Count how many lines in the rows below contain the string "node", with case counting, and give only that number.
>> start DATASET CONTENT
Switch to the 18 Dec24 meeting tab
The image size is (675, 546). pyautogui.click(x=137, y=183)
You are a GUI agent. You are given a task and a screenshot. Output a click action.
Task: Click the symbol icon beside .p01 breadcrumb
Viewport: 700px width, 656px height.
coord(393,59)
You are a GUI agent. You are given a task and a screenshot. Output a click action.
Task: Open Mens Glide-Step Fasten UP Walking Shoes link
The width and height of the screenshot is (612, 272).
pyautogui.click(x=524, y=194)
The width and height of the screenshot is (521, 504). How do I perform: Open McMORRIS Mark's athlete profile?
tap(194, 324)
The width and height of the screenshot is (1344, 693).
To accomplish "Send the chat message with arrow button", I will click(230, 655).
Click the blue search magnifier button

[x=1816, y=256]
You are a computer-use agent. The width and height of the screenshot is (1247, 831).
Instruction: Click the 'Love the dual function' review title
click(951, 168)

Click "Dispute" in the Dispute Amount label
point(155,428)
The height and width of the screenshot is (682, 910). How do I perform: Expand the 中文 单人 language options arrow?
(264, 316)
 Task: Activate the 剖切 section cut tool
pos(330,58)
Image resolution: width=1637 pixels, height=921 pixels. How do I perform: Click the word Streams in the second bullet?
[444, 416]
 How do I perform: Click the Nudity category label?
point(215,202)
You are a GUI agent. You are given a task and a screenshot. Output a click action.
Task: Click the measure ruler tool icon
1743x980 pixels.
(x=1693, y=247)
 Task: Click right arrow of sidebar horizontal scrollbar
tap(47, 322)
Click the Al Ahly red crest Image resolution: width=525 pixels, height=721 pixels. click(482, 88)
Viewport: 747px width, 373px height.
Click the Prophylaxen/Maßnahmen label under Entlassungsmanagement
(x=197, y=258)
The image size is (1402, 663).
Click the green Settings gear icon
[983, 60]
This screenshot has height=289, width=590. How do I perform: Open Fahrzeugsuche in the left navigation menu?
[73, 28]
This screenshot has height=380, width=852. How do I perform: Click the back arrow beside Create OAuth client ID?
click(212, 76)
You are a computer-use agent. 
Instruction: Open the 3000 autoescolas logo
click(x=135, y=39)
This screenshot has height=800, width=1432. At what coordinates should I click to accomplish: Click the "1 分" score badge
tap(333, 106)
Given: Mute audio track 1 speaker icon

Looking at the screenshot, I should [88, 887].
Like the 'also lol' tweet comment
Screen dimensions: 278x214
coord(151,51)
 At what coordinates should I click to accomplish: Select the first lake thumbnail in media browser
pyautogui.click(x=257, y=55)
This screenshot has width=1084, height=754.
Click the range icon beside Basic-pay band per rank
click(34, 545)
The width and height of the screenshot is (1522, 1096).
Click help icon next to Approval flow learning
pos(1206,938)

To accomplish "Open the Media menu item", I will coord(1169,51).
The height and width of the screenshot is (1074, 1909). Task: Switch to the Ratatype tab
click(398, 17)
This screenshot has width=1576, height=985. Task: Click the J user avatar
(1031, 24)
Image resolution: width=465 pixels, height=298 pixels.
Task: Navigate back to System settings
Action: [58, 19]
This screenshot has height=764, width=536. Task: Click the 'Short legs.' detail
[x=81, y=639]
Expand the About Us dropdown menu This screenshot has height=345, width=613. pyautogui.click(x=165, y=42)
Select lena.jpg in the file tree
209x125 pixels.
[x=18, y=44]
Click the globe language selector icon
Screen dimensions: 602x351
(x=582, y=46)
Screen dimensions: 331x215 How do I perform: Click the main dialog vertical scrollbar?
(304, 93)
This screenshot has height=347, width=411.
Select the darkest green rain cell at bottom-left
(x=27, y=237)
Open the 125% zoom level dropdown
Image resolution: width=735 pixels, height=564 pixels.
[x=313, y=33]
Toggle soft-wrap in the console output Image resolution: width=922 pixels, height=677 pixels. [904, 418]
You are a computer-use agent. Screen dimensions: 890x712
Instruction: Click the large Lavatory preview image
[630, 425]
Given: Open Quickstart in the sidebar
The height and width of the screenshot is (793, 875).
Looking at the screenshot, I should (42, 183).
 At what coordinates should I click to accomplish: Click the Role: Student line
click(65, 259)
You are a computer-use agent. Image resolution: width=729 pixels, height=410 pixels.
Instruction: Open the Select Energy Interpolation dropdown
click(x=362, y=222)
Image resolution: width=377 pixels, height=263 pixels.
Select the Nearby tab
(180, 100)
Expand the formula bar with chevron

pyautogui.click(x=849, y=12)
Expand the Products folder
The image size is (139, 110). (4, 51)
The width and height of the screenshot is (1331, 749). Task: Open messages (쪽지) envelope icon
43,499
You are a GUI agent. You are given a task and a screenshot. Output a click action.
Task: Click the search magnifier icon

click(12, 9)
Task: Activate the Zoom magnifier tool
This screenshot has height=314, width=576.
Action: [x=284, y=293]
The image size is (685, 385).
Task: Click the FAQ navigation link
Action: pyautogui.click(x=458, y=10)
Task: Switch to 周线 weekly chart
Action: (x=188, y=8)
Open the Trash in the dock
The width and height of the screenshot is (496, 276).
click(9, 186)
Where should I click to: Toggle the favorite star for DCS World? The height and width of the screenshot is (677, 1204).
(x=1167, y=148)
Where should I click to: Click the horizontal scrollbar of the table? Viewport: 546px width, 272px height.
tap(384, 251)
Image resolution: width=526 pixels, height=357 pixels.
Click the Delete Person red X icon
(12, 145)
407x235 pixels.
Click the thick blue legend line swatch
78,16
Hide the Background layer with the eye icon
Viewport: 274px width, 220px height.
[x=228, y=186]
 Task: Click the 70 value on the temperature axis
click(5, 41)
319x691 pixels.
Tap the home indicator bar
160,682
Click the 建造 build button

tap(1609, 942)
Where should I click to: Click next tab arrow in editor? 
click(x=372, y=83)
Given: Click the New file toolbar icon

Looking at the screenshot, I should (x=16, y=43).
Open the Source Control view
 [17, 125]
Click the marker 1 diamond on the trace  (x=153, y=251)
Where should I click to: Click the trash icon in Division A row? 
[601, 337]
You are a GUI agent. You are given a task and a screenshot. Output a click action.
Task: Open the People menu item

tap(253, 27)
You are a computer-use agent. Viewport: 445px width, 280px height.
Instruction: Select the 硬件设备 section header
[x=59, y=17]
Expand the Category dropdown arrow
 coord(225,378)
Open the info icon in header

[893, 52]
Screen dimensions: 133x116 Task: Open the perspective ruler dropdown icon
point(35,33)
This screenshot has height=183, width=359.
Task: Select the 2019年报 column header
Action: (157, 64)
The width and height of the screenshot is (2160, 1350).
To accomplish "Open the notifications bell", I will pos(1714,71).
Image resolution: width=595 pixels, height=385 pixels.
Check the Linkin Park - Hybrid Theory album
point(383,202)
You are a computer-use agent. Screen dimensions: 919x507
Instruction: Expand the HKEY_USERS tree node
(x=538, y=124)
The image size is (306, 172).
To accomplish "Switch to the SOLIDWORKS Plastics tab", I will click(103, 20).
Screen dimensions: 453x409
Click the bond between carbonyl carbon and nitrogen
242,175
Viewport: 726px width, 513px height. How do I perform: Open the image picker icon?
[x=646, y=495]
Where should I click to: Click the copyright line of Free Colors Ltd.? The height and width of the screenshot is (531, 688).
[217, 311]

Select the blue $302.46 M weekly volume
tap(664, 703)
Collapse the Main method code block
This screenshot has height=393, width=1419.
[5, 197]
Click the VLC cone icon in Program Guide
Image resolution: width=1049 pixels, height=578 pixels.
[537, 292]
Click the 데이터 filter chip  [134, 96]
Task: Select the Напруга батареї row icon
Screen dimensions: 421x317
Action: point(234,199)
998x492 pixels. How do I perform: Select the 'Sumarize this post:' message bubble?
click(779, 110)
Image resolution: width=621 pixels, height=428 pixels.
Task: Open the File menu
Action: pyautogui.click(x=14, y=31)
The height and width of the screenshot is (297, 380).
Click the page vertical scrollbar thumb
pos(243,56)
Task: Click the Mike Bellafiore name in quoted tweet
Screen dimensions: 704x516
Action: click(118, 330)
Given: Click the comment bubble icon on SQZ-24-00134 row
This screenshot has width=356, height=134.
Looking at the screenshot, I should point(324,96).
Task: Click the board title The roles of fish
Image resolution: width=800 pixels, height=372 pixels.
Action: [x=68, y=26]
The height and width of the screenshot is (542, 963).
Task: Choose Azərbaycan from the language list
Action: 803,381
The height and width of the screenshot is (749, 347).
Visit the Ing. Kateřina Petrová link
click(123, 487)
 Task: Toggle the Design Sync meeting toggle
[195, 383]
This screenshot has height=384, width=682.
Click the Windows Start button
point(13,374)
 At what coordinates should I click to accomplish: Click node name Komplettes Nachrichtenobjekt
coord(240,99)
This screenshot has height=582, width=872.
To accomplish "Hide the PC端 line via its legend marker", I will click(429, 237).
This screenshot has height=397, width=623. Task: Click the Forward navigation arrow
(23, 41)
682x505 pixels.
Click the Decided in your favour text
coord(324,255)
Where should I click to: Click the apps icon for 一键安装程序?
>> end DATASET CONTENT
_TASK ANSWER:_
2